#### [WHAT YOU NEED TO DO]
1. In the passage on the Erythrina gall wasp, where did the parasitic wasp introduced in Hawaii come from?
2. Retype, word for word, the part of the passage on the Erythrina gall wasp that opens with the words containing "In New Zealand, one" and closes with "an invasive plant.".

#### [EXTRACT PROVIDED]
━━━━━━━━━━━━━━━━━━━━

February 2016. After a discussion on the potential for biocontrol of the vespid wasps in New Zealand, a member wrote about one particular wasp that has caused much damage to parts of the Pacific – the Erythrina gall wasp. He wrote:
Probably the worst wasp, both culturally and ecologically, has been the Erythrina gall wasp which showed up around tiin the late 1990s or early 2000s. Over the past 15 years has destroyed the culturally important Erythrina variegata var orientalis, which was central to the Samoan shifting agricultural system, about the most common living fence or boundary planting in Tonga, Samoa, New Caledonia, Vanuatu, Rotuma, and Fiji and was central to the traditional yearly calendar which was linked to the yam planting season. It was also a beautiful tree. It has virtually disappeared in Fiji and in parts of Tonga and Samoa and was represented by endemic species in Hawaii. The introduction of a parasitic wasp from East Africa seemed to offer some hope in Hawaii.
A member from Hawaii replied that biocontrol using Eurytoma erythrinae has done well at least in the context of the endemic Erythrina. However, there are still parts of the plant, notably the flowers and seedpods, that can get hit quite heavily. Another species is being considered for release which should reduce populations of the Erythrina gall wasp even further and increase flower seed and yield (of course we still have to contend with the bruchid seed borer!)
In New Zealand, one species, Erythrinax sykesii : Coral Tree – Flame Tree – is an invasive and unwanted species, in particular in the Northern parts of the North Island. (http://whangareiflora.weebly.com/invasive-plants.ht).
Erythrina crist-galli: Common name, Coral Tree. Deciduous tree E. crista-galli which is a large tree with bright red flowers. It was planted freely by early settlers and is one of the widely grown species, and has become an invasive plant.

━━━━━━━━━━━━━━━━━━━━

Saved data entries
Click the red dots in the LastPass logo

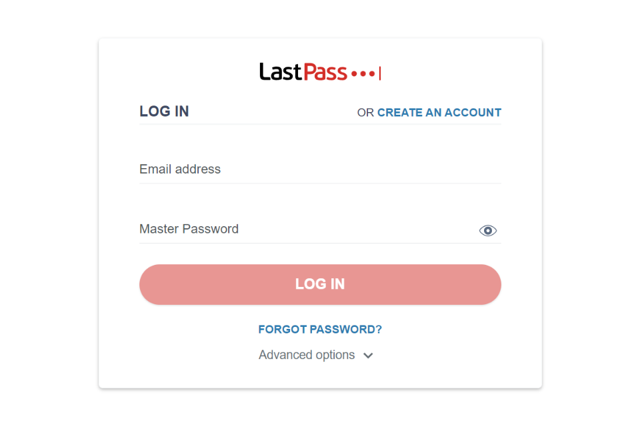[363, 73]
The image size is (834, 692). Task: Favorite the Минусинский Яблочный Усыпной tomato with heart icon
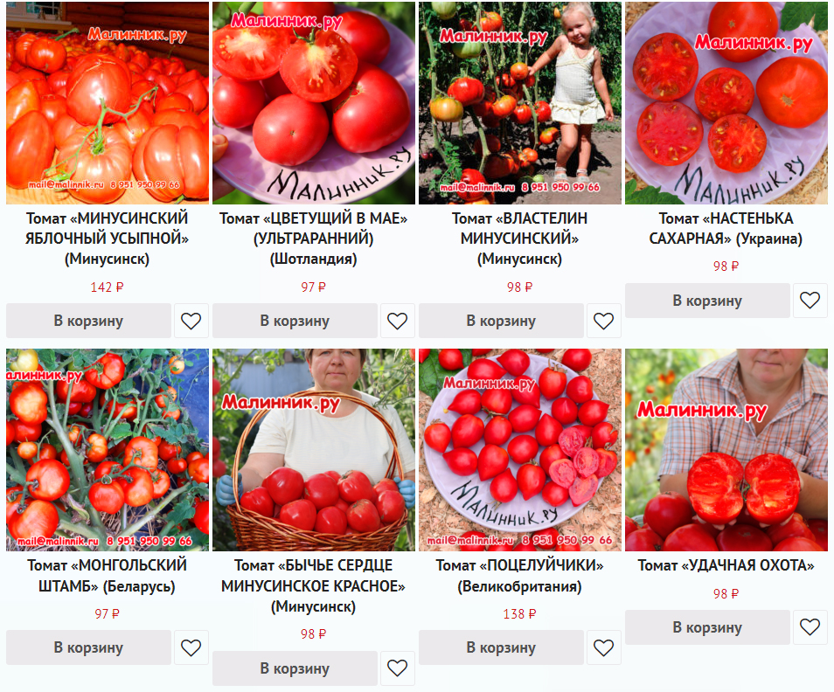pos(191,321)
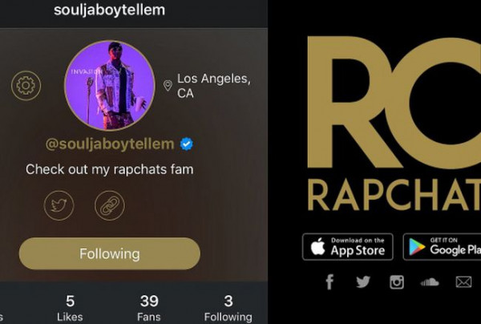Click the @souljaboytellem handle
Screen dimensions: 481x324
tap(110, 144)
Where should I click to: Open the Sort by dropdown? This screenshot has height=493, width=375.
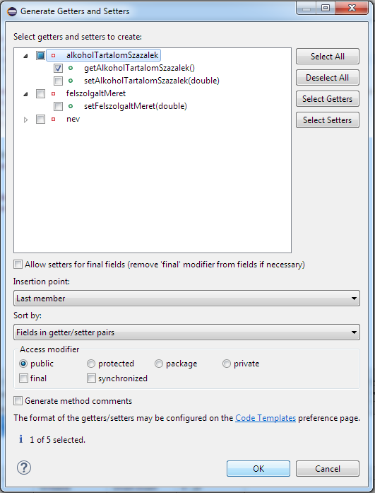point(186,332)
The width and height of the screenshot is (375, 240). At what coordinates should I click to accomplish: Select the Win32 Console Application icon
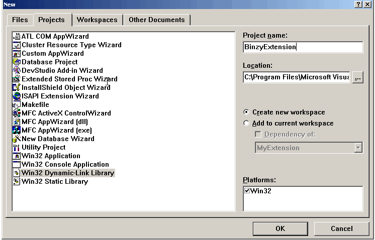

━━━━━━━━━━━━━━━━━━━━

#### [ANSWERS PROVIDED]
1. East Africa.

2.
In New Zealand, one species, Erythrinax sykesii : Coral Tree – Flame Tree – is an invasive and unwanted species, in particular in the Northern parts of the North Island. (http://whangareiflora.weebly.com/invasive-plants.ht).
Erythrina crist-galli: Common name, Coral Tree. Deciduous tree E. crista-galli which is a large tree with bright red flowers. It was planted freely by early settlers and is one of the widely grown species, and has become an invasive plant.